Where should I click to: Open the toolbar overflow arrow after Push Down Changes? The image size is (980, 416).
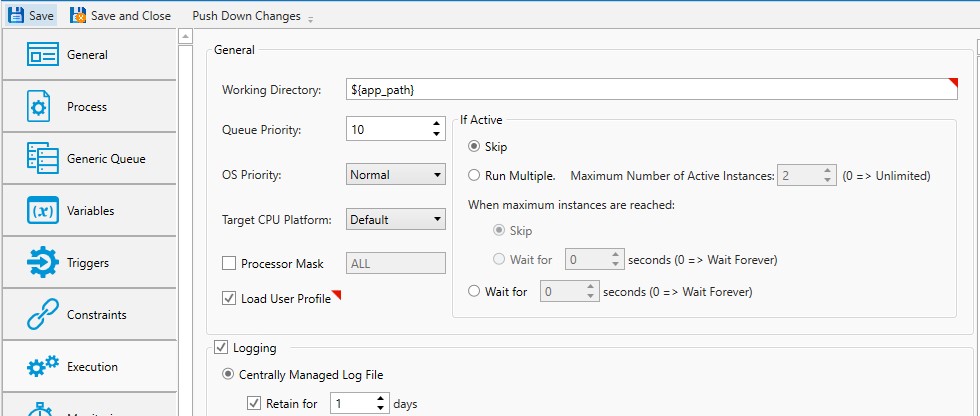[x=310, y=19]
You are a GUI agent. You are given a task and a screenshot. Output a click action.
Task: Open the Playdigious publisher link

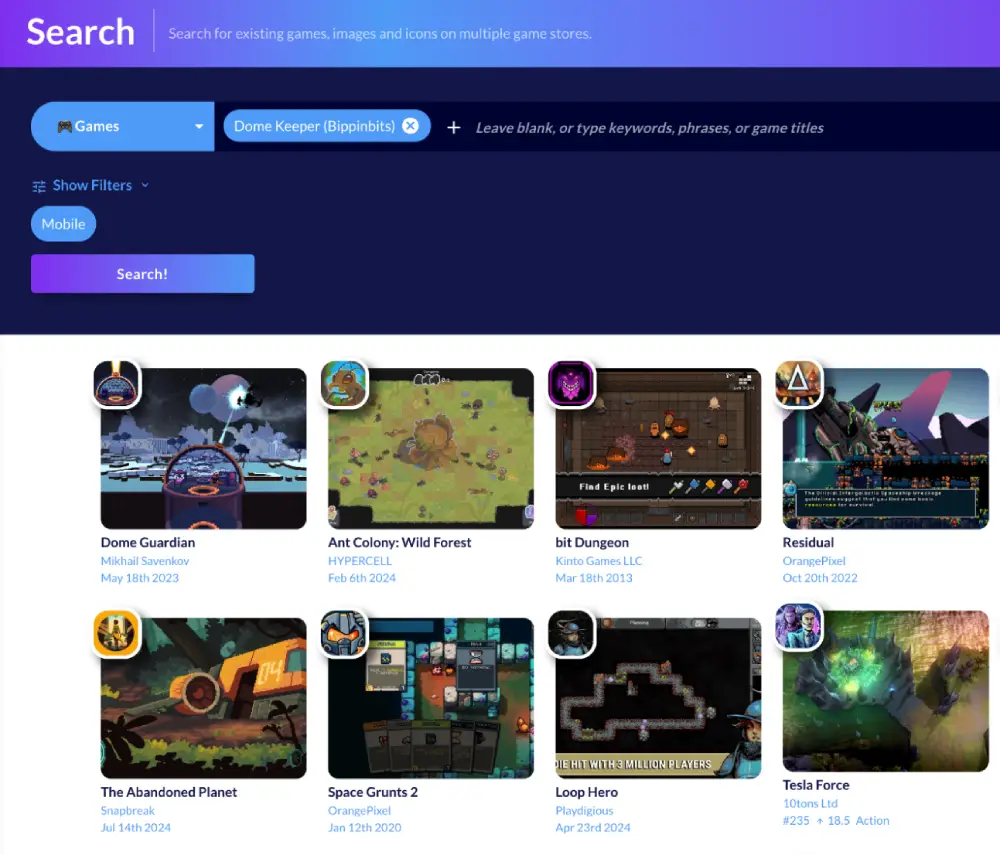[x=584, y=811]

● **Task details**
Nothing but the lines from the line holding "You are a GUI" through the last line of the entries above is to be reproduced, exactly and without pictures.

● **Answer for this exercise**
You are a GUI agent. You are given a task and a screenshot. Output a click action.
Task: Open the Playdigious publisher link

[x=584, y=811]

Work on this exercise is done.